Bertram Otto Bardenhewer (Mönchengladbach, 16 March 1851 - Munich, 23 March 1935) was a German Catholic patrologist. His Geschichte der altkirchlichen Literatur is a standard work, re-issued in 2008. For Bardenhewer, a patrologist was not a literary historian of the Church Fathers, but a historian of dogmatic definitions.

==Life==
He was born the son of a legal advisor and the grandson of a notary.

He was educated at the University of Bonn (Ph.D., 1873) and University of Würzburg. He became a Catholic priest in 1875. In 1879, he became privat-docent of theology at the Ludwig-Maximilians-Universität München. In 1884, he accepted a call to the University of Münster as professor of Old Testament.

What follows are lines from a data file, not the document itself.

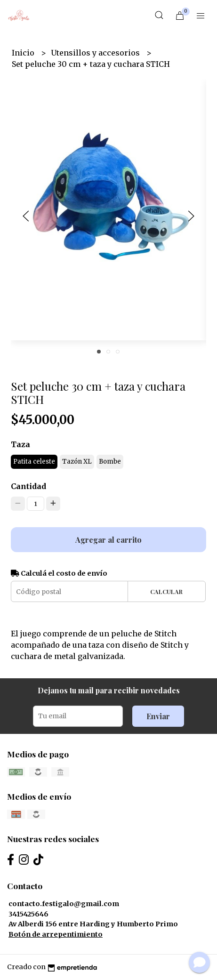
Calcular (166, 591)
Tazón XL (77, 461)
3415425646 (28, 914)
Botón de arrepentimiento (56, 934)
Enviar (158, 716)
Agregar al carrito (108, 539)
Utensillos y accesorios (96, 53)
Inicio (24, 53)
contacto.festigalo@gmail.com (64, 904)
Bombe (110, 461)
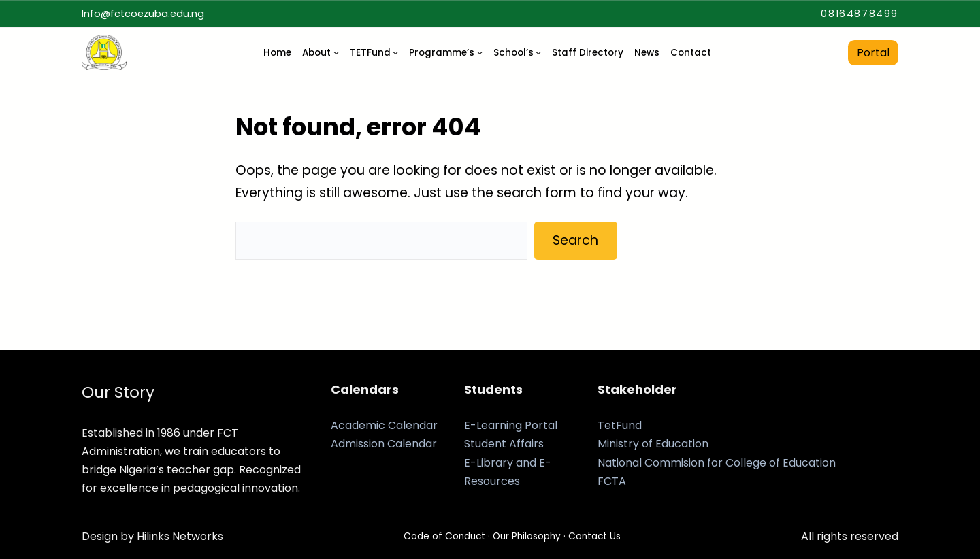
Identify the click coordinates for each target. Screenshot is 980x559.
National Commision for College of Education (717, 462)
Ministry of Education (653, 443)
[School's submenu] (538, 52)
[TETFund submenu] (395, 52)
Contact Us (594, 536)
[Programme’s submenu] (480, 52)
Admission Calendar (384, 443)
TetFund (619, 425)
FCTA (612, 481)
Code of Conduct (444, 536)
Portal (873, 52)
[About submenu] (336, 52)
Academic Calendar (384, 425)
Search (575, 240)
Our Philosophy (527, 536)
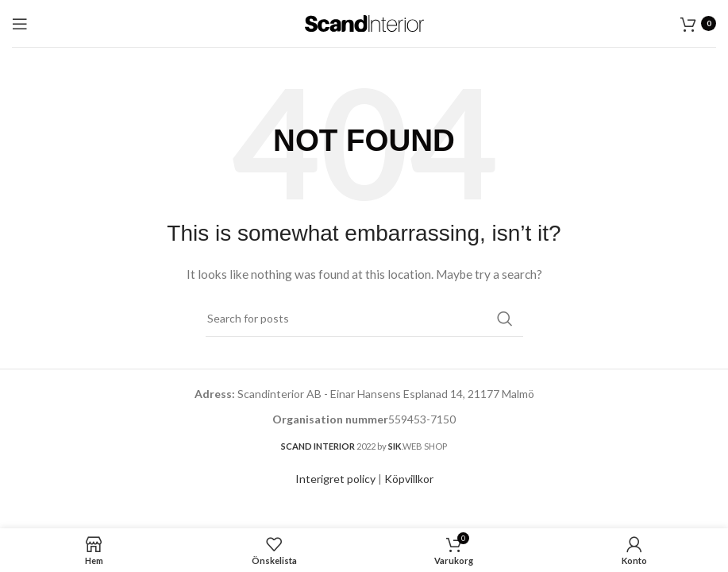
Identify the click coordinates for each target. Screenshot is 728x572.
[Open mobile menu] (20, 24)
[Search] (364, 319)
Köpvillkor (409, 478)
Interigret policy (335, 478)
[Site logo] (364, 21)
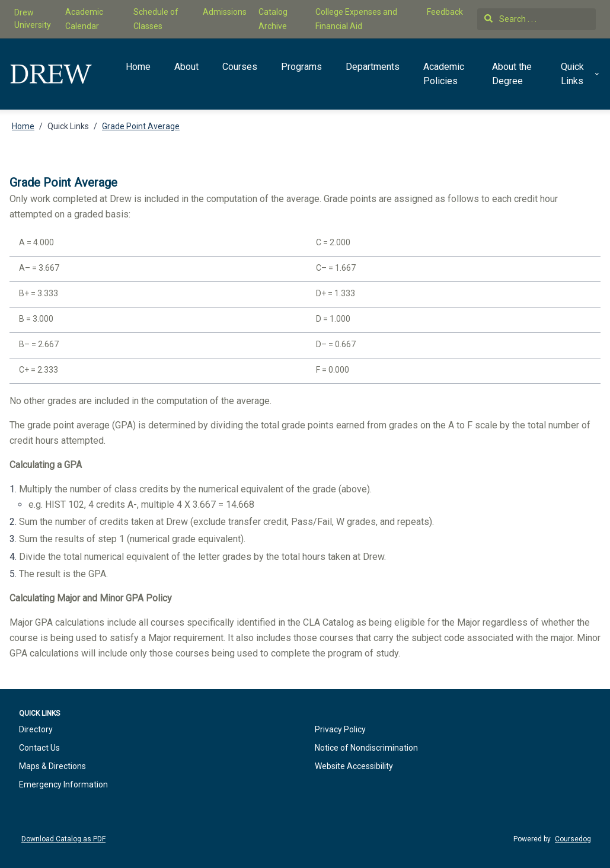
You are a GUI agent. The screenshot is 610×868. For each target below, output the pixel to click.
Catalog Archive (273, 19)
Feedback (445, 12)
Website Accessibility (354, 766)
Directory (36, 729)
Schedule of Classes (156, 19)
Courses (239, 66)
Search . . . (510, 19)
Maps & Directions (52, 766)
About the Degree (512, 73)
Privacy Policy (340, 729)
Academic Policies (443, 73)
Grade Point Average (140, 126)
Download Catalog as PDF (63, 839)
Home (138, 66)
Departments (372, 66)
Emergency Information (63, 784)
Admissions (225, 12)
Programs (301, 66)
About (186, 66)
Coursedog (573, 839)
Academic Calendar (84, 19)
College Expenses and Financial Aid (356, 19)
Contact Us (39, 748)
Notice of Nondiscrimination (366, 748)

Two years later he returned to the Ludwig-Maximilians-Universität München, as a professor for New Testament exegesis and Biblical hermeneutics, a position he held until 1924.

==Works==
- Hermetis Trismegisti qui apud Arabes fertur de castigatione animæ libellus (Bonn, 1873)
- Des heiligen Hippolytus von Rom Kommentar zum Buche Daniel (Freiburg, 1877)
- Polychronius, Bruder Theodors von Mopsuestia and Bischof von Apamea (1879)
- Die pseudo-aristotelische Schrift über die reine Gute, bekannt unter dem Namen "Liber de Causis" (1882)
- Patrologie (1894)
- Geschichte der altkirchlichen Literatur (5 vols., 1902 to 1932).